◆ What is expected ◆
Should pictures appear among the records, leave them out, and copy exactly only the lines from the first through the one with "This screenshot has height=1037, width=2576.", inclusive.

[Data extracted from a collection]
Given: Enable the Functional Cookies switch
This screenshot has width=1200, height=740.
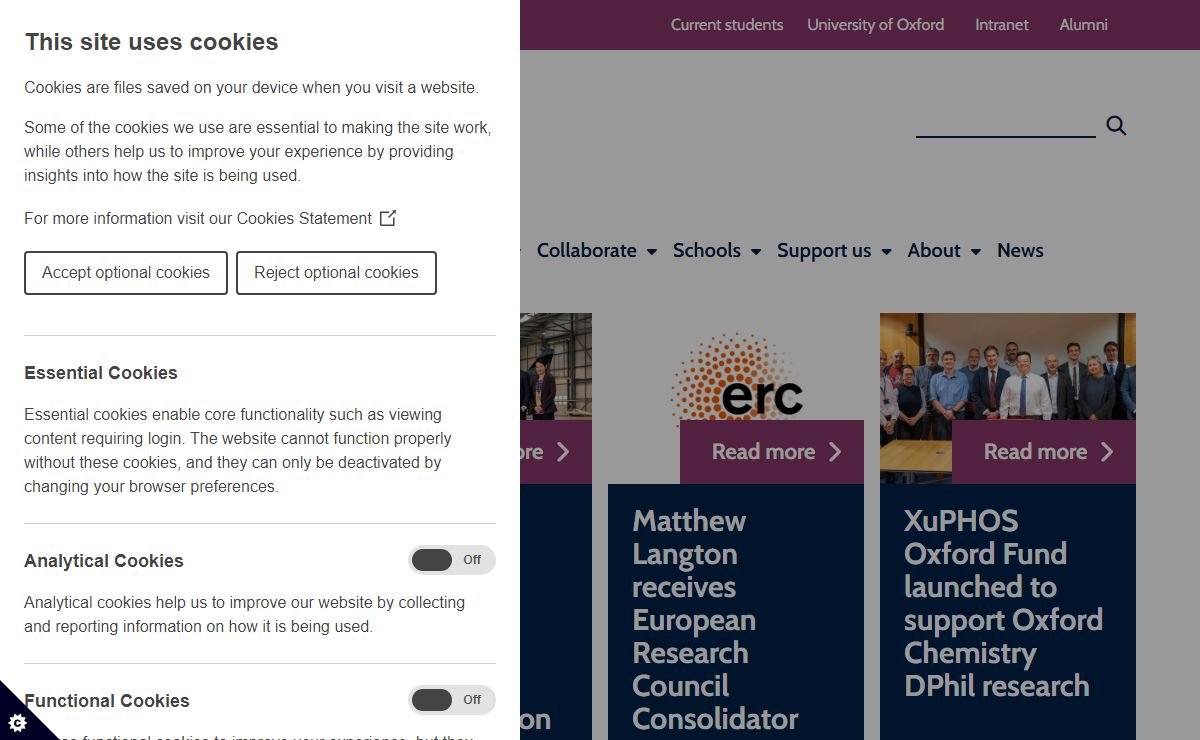Looking at the screenshot, I should pos(451,700).
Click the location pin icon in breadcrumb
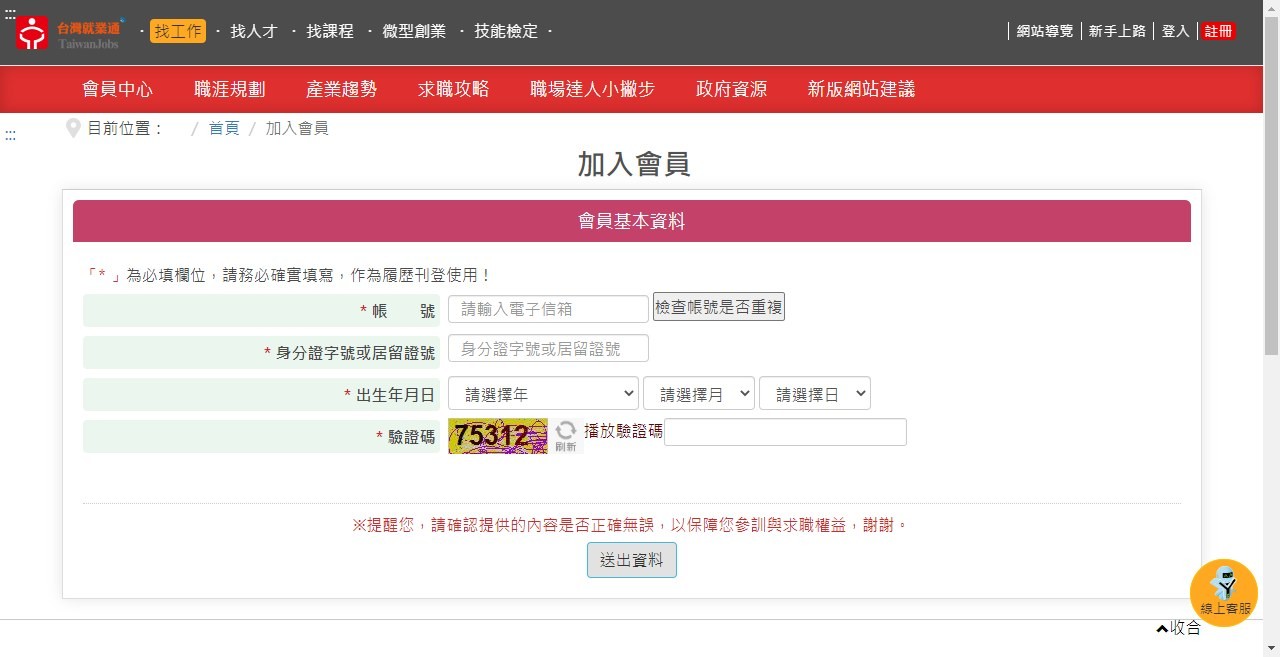 (x=73, y=128)
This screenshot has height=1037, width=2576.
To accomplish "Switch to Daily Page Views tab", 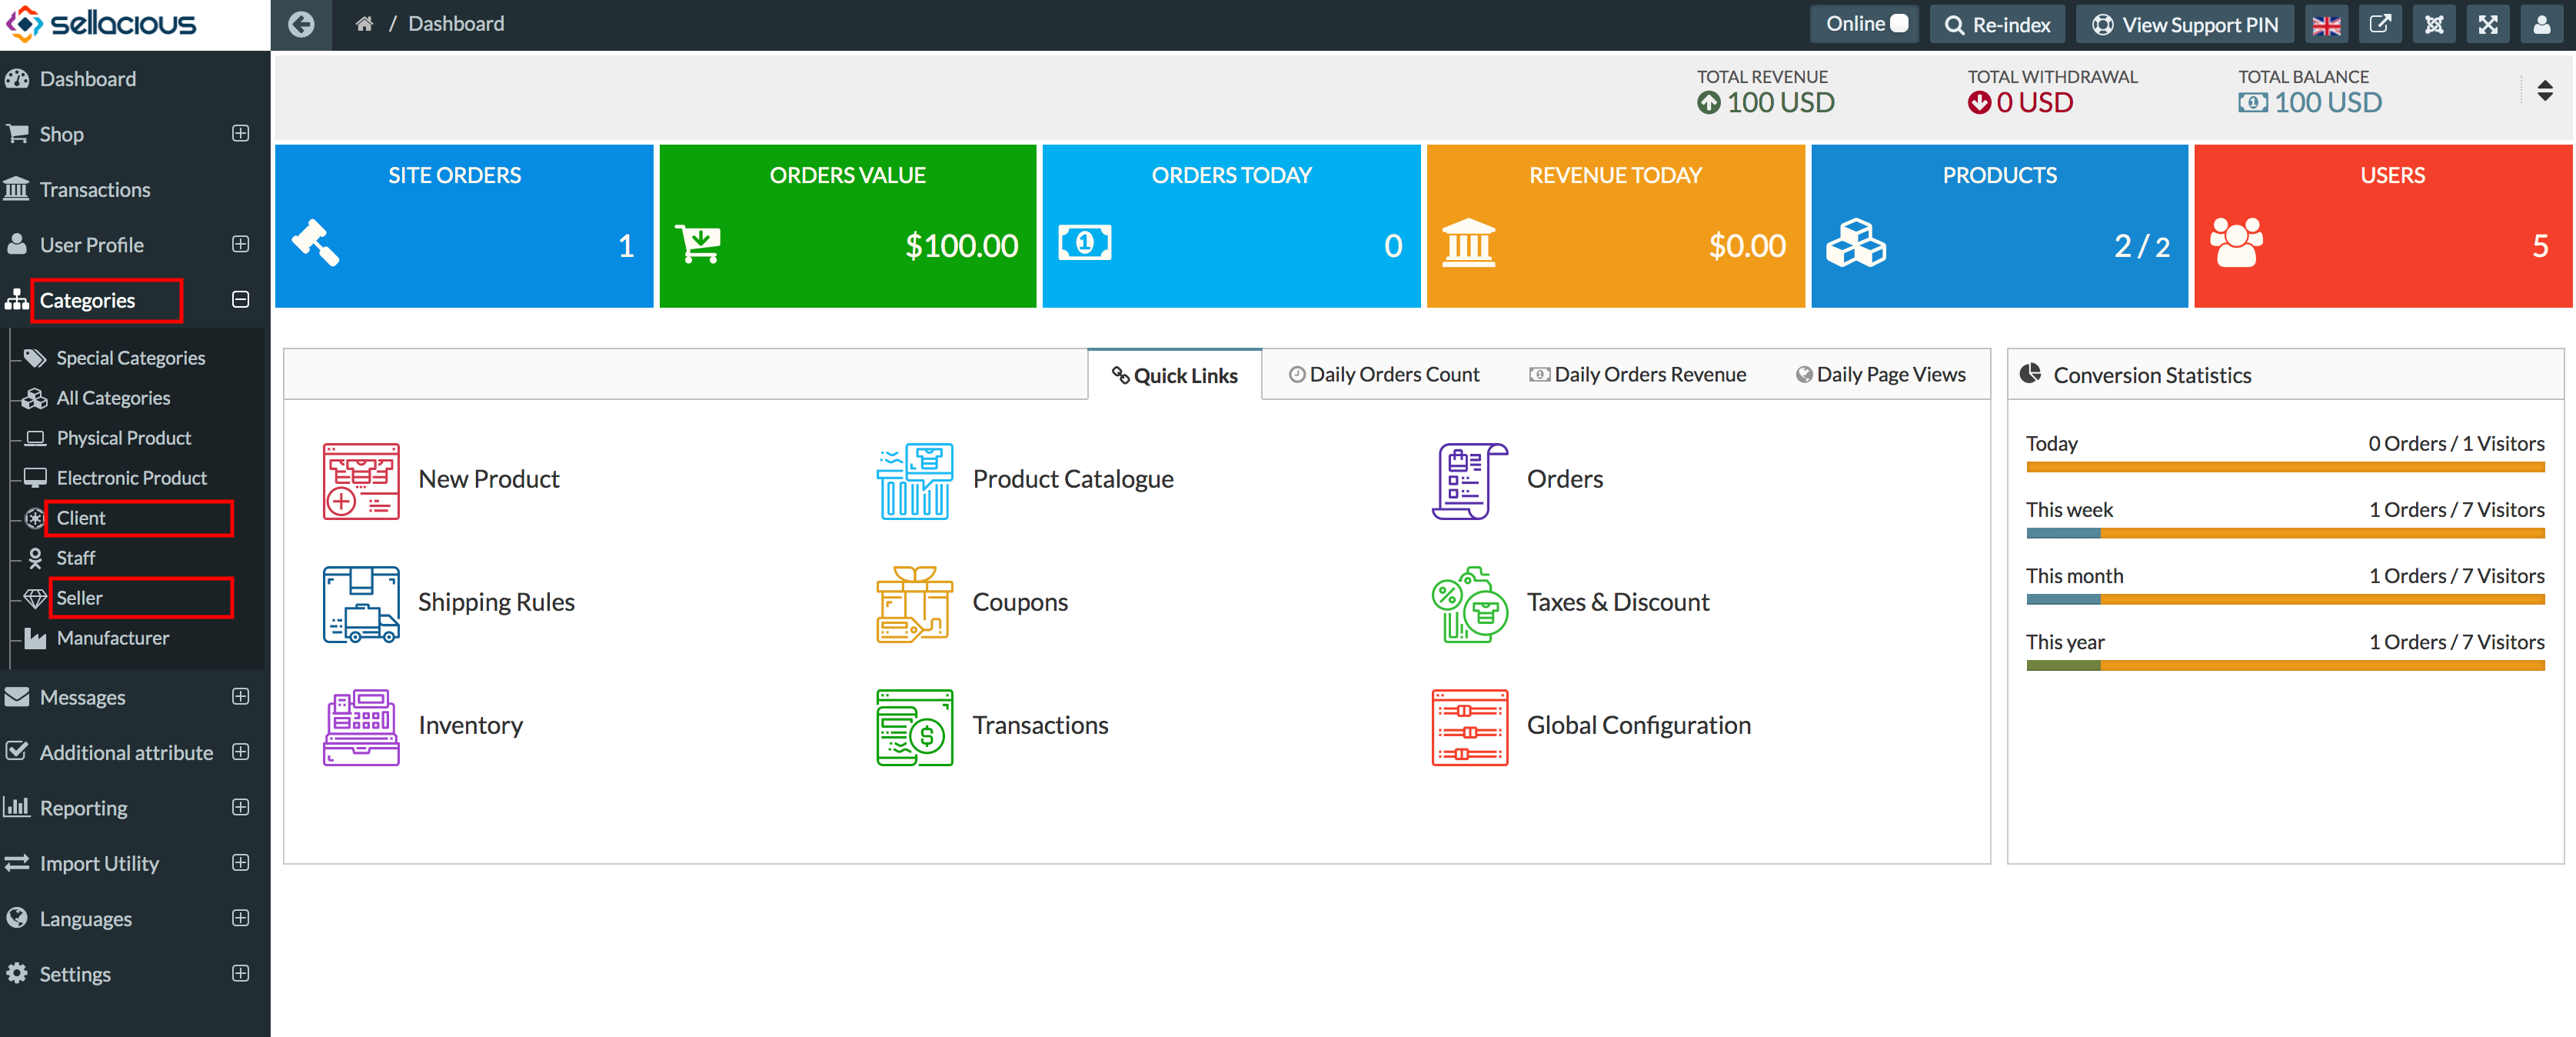I will (x=1881, y=375).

◆ Your solution ◆
Given: Enable the Functional Cookies switch
This screenshot has width=1200, height=740.
Looking at the screenshot, I should pos(451,700).
Click the location pin icon in breadcrumb
 (x=73, y=128)
This screenshot has height=1037, width=2576.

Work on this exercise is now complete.